Let's prove them wrong.
If you want to hear more personal opinions of the march, click here, or here.
Sunday, April 25, 2004
The "s" in my keyboard is sticking due to a tiny accident with yogurt (pear-flavored). I have to avoid it if I can, hence problems with sstyle.
Did you march for freedom and women's lives? I hope that you did.
I didn't. Because I was in Novocaine-induced sleep for the last 24 hours, and my hand is very much improved by it.
What happened was this: I was meditating, as usual in a dark room. I had been standing motionless for a couple of hours, when I got the brilliant idea of becoming a whirling dervish. No brilliant idea should be wasted; so I immediately started whirling. The stars were whirling, the room was whirling, the emptiness was whirling. And the Last Final Question suddenly appeared at the end of a long tunnel of light! Yes! I screamed, Yes! I whispered, I'm coming! The Consciousness looked down and spotted me...
AND WHAM. The answer to the Last Final Question: the final communion of my right hand and the corner of some very sharp window glass. I think that Rumi would have laughed at this. I certainly did, despite also feeling slightly queazy when I turned on the lights and saw what the room looked like. I couldn't stem the bleeding so off to the emergency room I went.
Emergency rooms are weird places at four a.m.. The television is on at full blast: you can learn how to lose twenty pounds in one day, though they don't mean by bleeding to death. Maintenance people hover around, not maintaining much except the vending machines for fifty-year old coffee. And on the benches lie pain, curled up, vomiting, hoping for some answers. As I wasn't very high in the pecking order of horrors I had time to listen and observe. One woman had a headache that never went away. She had been installing wall-to-wall carpeting for years, and feared that the glues she had used had caused this ache in her head. Her employer had fired her for taking too many days off from work. She had finally too much pain this Saturday morning at four o'clock, and she was waiting for some relief. I so hope she found it.
Another woman had brought a toddler in, because he had fallen on some toy the previous night and was now bleeding in the mouth. Except that the bleeding had stopped, and the toddler was happily making the rounds in the waiting room. His mother tried to jump the queue by appealing to higher powers: that she was a patient of someone important in the hospital, that she (unlike the rest of us dregs of humanity waiting there) actually paid for health insurance, that the people coming in on stretchers from traffic accidents surely shouldn't be admitted before her toddler and so on. I understand the fear of a parent with a small child that might be badly hurt, but it was not nice to observe this human pecking order instinct at full swing in an emergency room. After all, some people there were very ill indeed.
Anyway, finally I was admitted and had my finger nicely stitched. Though I suggested to the physician that he should take a course in embroidery. He wanted to know all about the blanket stitch, but I couldn't show him with one hand. He couldn't understand why I felt no pain, and I didn't really want to explain about the goddess thing; my explanation about the meditation and so on was already what they were all talking about, inbetween giggles. I do think that I gave them all a small moment of joy in that place, though maybe at some cost to my reputation as a sane and responsible member of the community. I was also wearing my "Bitch" t-shirt...
I'm feeling much better now, thank you all well-wishers, and the "S" seems to be working better, too. And I only got six stitches, though they're all on one finger. What does that count in bragging rights?

## DATA TO EXAMINE
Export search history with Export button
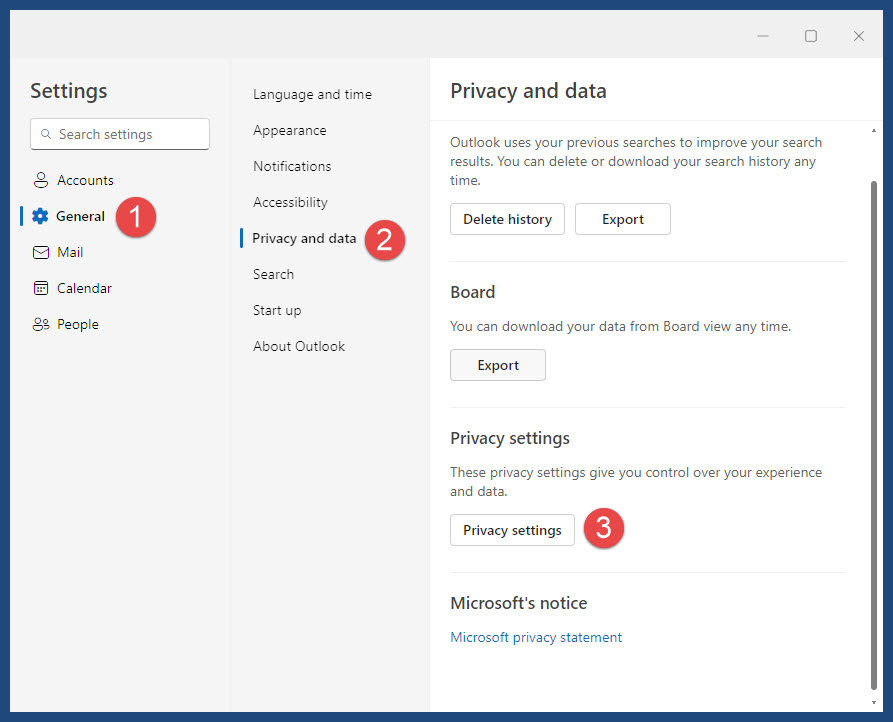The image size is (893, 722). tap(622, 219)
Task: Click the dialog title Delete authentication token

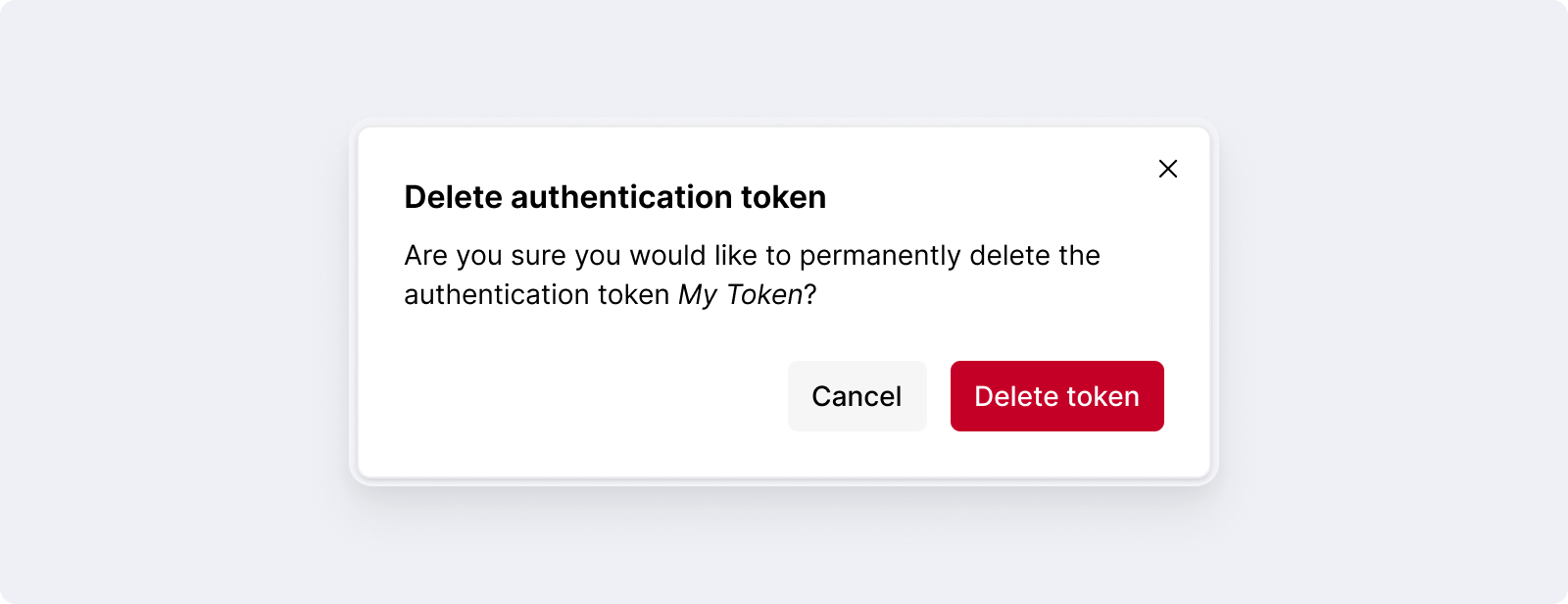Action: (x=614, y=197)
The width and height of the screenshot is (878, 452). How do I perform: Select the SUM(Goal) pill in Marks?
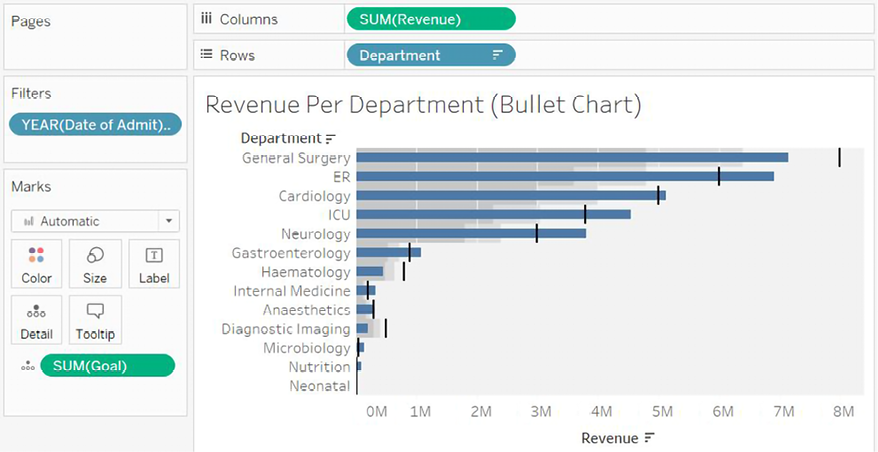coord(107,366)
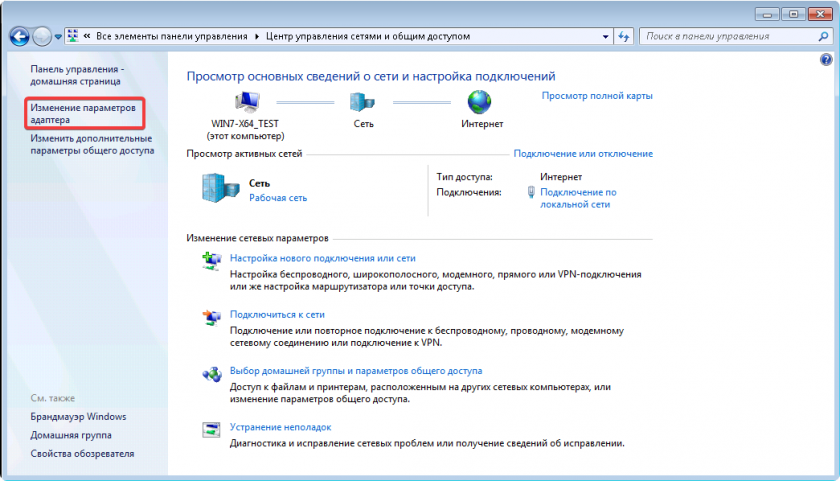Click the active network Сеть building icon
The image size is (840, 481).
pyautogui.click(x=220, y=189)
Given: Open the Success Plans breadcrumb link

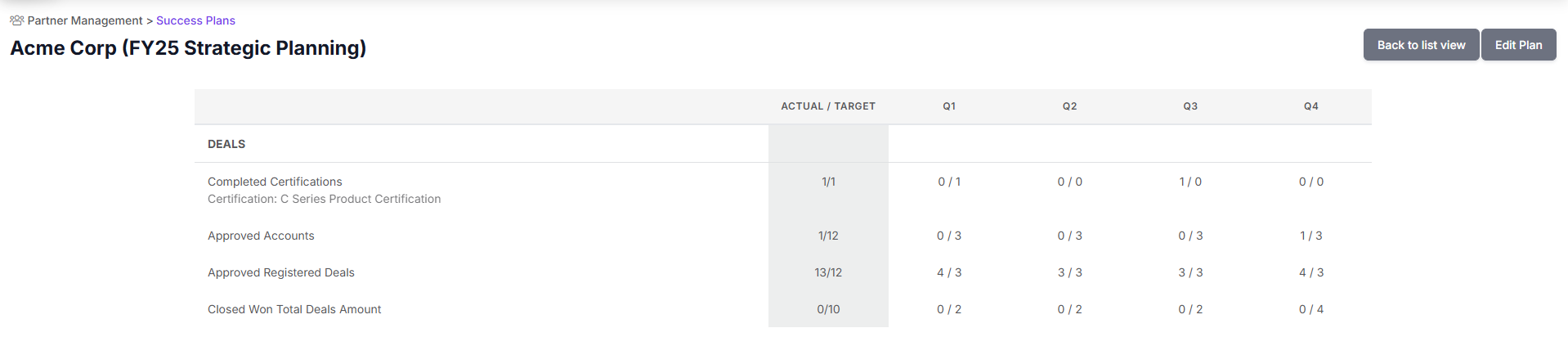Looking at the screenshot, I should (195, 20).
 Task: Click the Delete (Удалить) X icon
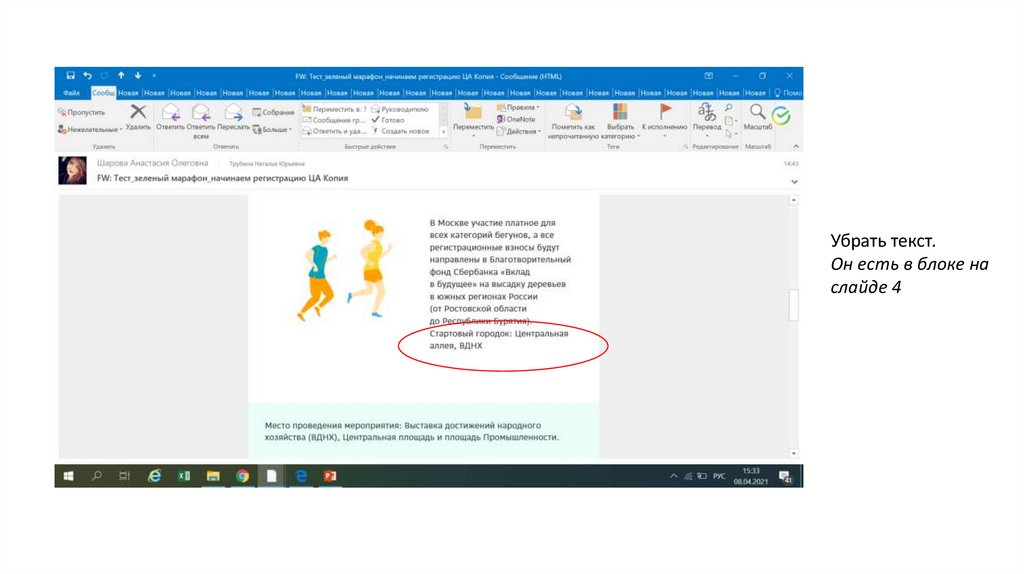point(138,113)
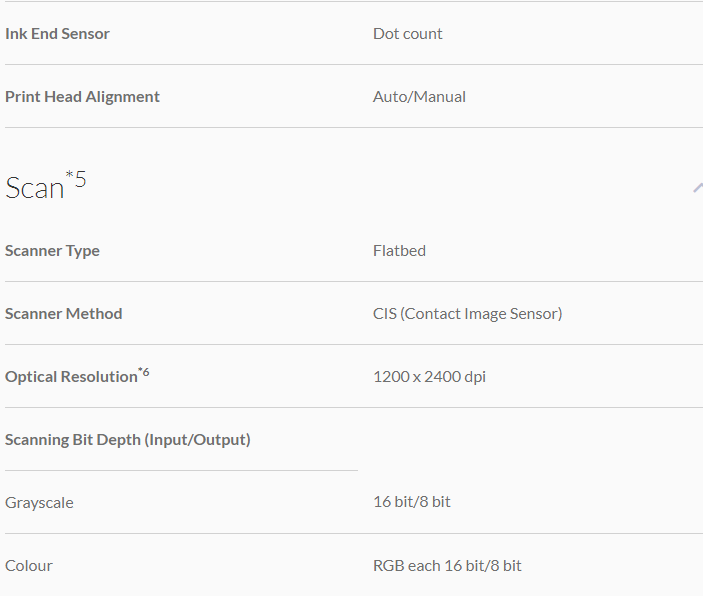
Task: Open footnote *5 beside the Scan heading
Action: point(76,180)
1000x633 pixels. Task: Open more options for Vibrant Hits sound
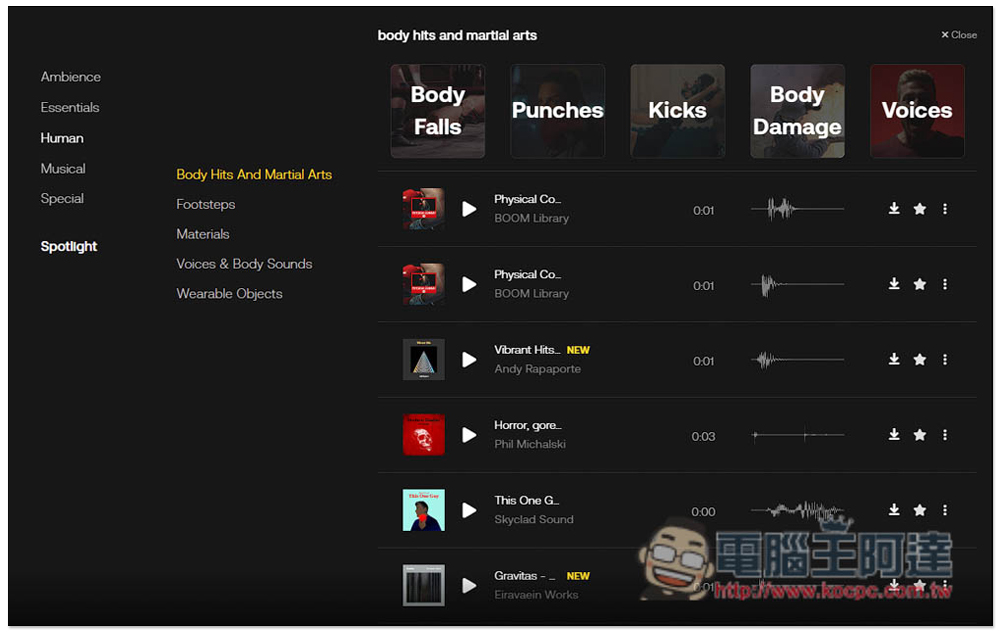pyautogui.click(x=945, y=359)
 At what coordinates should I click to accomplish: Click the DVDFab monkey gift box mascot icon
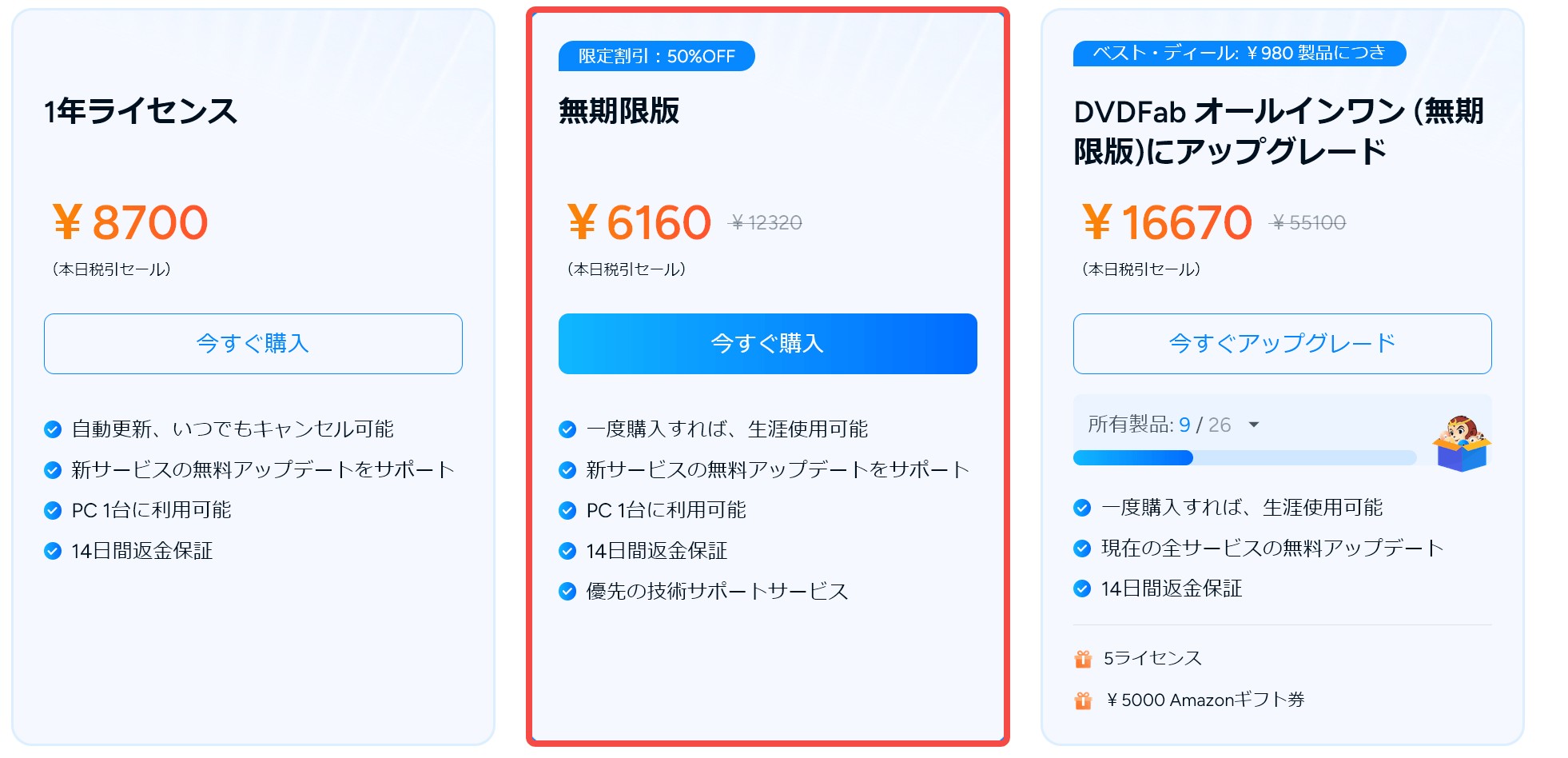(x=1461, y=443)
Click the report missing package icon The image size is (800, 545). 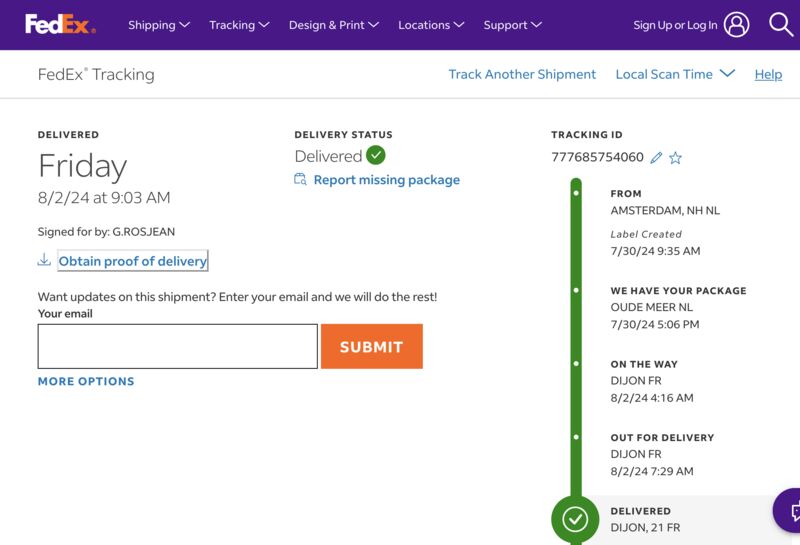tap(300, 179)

## WORK TO COMPLETE
Sum up the emergency room blog entry in two sentences. The records play no part in what comes next.

## EXERCISE OUTPUT
The writer missed the march because of Novocaine-induced sleep, after a whirling meditation in a dark room ended with their right hand hitting sharp window glass and bleeding that forced a trip to the emergency room. While waiting there, they watched other patients, including a woman with a headache that never went away and a mother trying to jump the queue for her toddler, and finally got six stitches, all on one finger.